Rupert Murdoch. AP Direito de imagem Reuters
Image caption Advogado da família de Milly Dowler disse que o magnata se mostrou "tocado e sincero"

O magnata Rupert Murdoch pediu desculpas nesta sexta-feira aos pais da menina Milly Dowler. O encontro privado ocorreu dias após o fechamento do jornal mais vendido da Grã-Bretanha, o News of the World, acusado de fazer escutas ilegais no celular da garota, morta em 2002.

O advogado da família Dowler, Mark Lewis, declarou por meio de nota, que Murdoch se mostrou “humilde, tocado e sincero” no encontro em Londres.

“Ele pediu desculpas muitas vezes”, disse.

O advogado disse ainda que a mensagem da família para Murdoch foi a de que a imprensa deve se pauta por valores como “honestidade e decência”.

O encontro se deu no mesmo dia em que a presidente-executiva da News International, Rebekah Brooks, pedir demissão.

Brooks era editora do News of the World no período em que teriam ocorrido os grampos no celular de Milly Dowler, uma adolescente de 13 anos que desapareceu em 2002.

A manipulação das mensagens da caixa postal de Milly por um detetive fez a polícia e a família da adolescente acreditarem que ela ainda estivesse viva, já que sua caixa postal aparentemente continuava em atividade. O corpo foi encontrado posteriormente. A revelação do caso foi o estopim do escândalo.

Escândalo

Investigações indicam que até 4 mil pessoas podem ter sido grampeadas, entre políticos, membros da realeza, esportistas, celebridades e familiares de militares mortos na guerra do Afeganistão.

Entre as possíveis vítimas das escutas telefônicas também está um dos primos do brasileiro Jean Charles de Menezes, morto por engano pela polícia britânica em julho 2005.

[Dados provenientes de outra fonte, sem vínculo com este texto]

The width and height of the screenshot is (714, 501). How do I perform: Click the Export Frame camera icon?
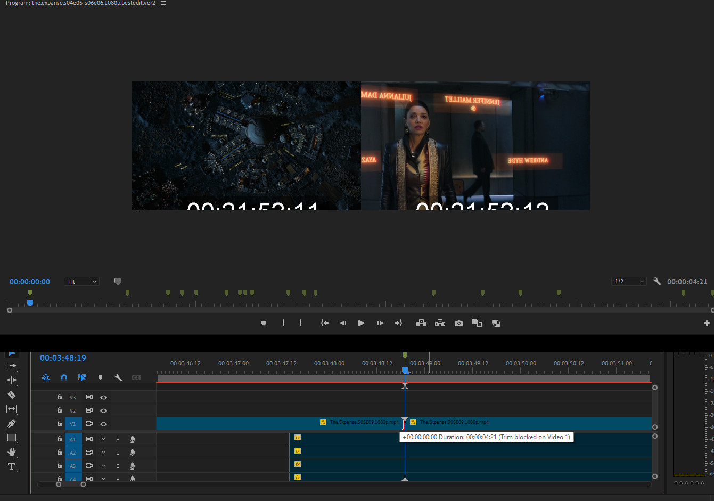(458, 323)
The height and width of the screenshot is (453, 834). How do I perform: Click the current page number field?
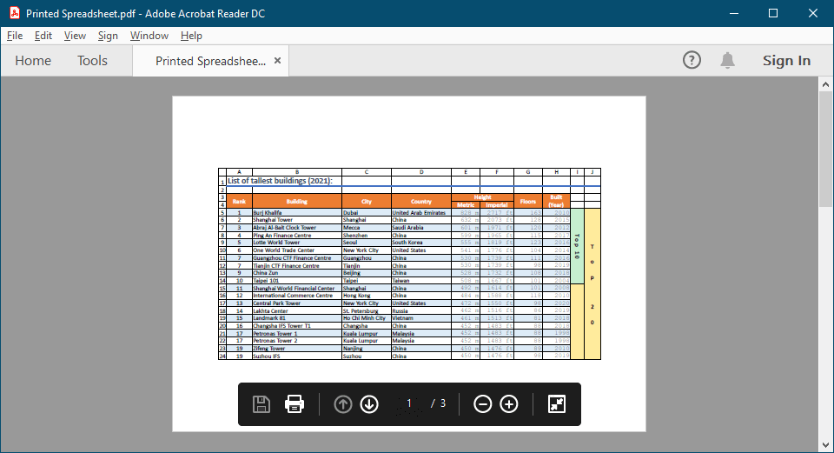coord(408,403)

O escândalo envolvendo os grampos do News of the World levou a News International a fechar o jornal, o mais vendido aos domingos no país. A última edição do tabloide circulou no último fim de semana.

O FBI (a polícia federal dos Estados Unidos) também anunciou na quinta-feira que investiga acusações de que a News Corporation, o conglomerado internacional de Murdoch, tentou grampear telefones de vítimas dos ataques de 11 de setembro de 2001.